▶ _Exercise instructions_
Copy the stretch of the family court discussion from "The judge deserves" through "widest possible language.)", switching "flogged" to "reprimanded".

▶ _Passage_
■ ■ ■ ■ ■ ■ ■
In other words, *I* could ask the Probation Department to investigate *me*, and upon learning that I had no file because I haven't been convicted of anything, they'd tell me to go away and have a nice day -- if they were being polite. (Actually, my experience in dragging undergraduates down to see them is that they usually are because they appreciate not having to chase you down, but I digress....)
Again, in other words, I'd love to know what is on the father's CORI, and I suspect that is a big part of this -- he doesn't want his daughter being told that her father is a criminal, etc...
It's an interesting free speech issue -- does Parent A* have the right to prevent Parent B* from revealing CORI-protected information to their child? Criminal convictions are confidential in Massachusetts (which is another issue) and there are laws against reveling this information (IMHO unconstitutional laws, but I digress...).
So if Parent B only knows something because of CORI privilege, can Parent A turn around and enforce that privilege?
The reality of family court is judicial discretion, the state empowers the court to do whatever it wants based on 'discretion', the standard of review is that if there was no abuse of discretion, the trial court ruling is not disturbed. The court has discretion to tell the parents what they do around the kids, it is upheld across the country, there are no First Amendment protections in family court, no Fourth, Fifth or Fourteenth, the power of the state court does not flow from the Constitution, it comes from the ancient royal parens patriae powers, which allows it to act as the state father over the kids and the parents. So if the court says you are going to make sure homework is done, that is an order of the court and you will comply.
The analysis of the appellate court will fall, it is inconsistent with parens patriae powers.
>The parents shall not discuss with the child the nature of any past, present or future legal proceedings.
The judge deserves to be flogged for this. No judge has any business prohibiting anyone from discussing "any past, present or future legal proceedings" with anyone else. (And if the he wanted to limit this to a certain category of proceedings, he shouldn't have phrased it with the widest possible language.)
■ ■ ■ ■ ■ ■ ■
▶ _Data shown_

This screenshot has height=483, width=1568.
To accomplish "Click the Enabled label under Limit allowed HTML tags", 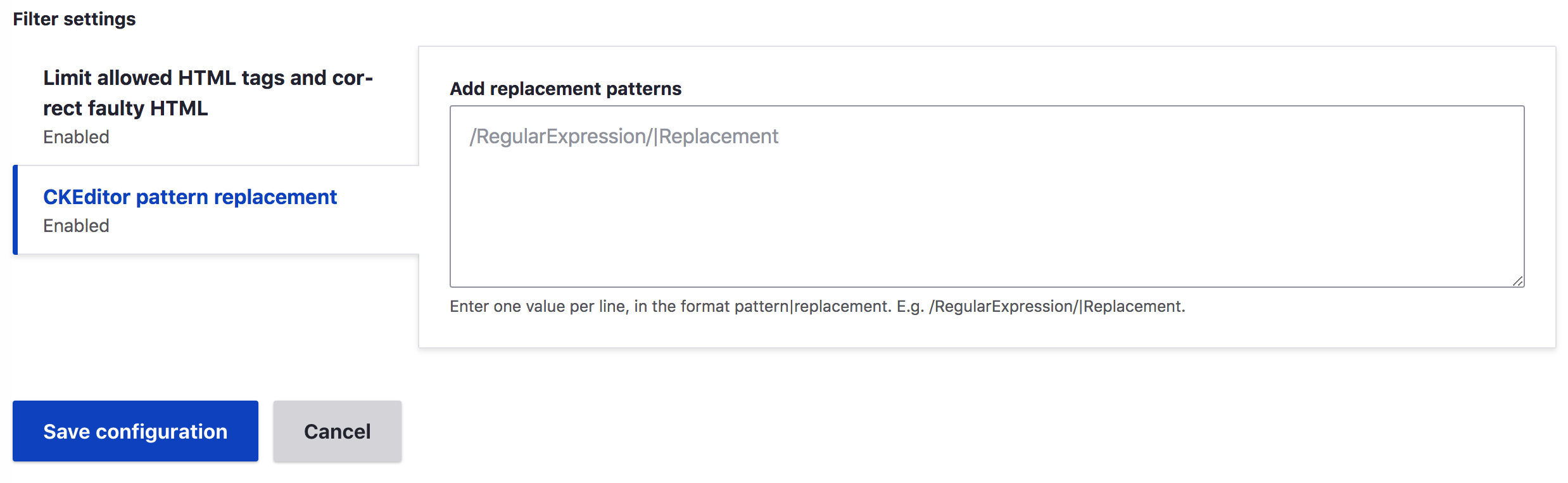I will pos(75,136).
■ ■ ■ ■ ■ ■ ■
▶ _Task answer_
The judge deserves to be reprimanded for this. No judge has any business prohibiting anyone from discussing "any past, present or future legal proceedings" with anyone else. (And if the he wanted to limit this to a certain category of proceedings, he shouldn't have phrased it with the widest possible language.)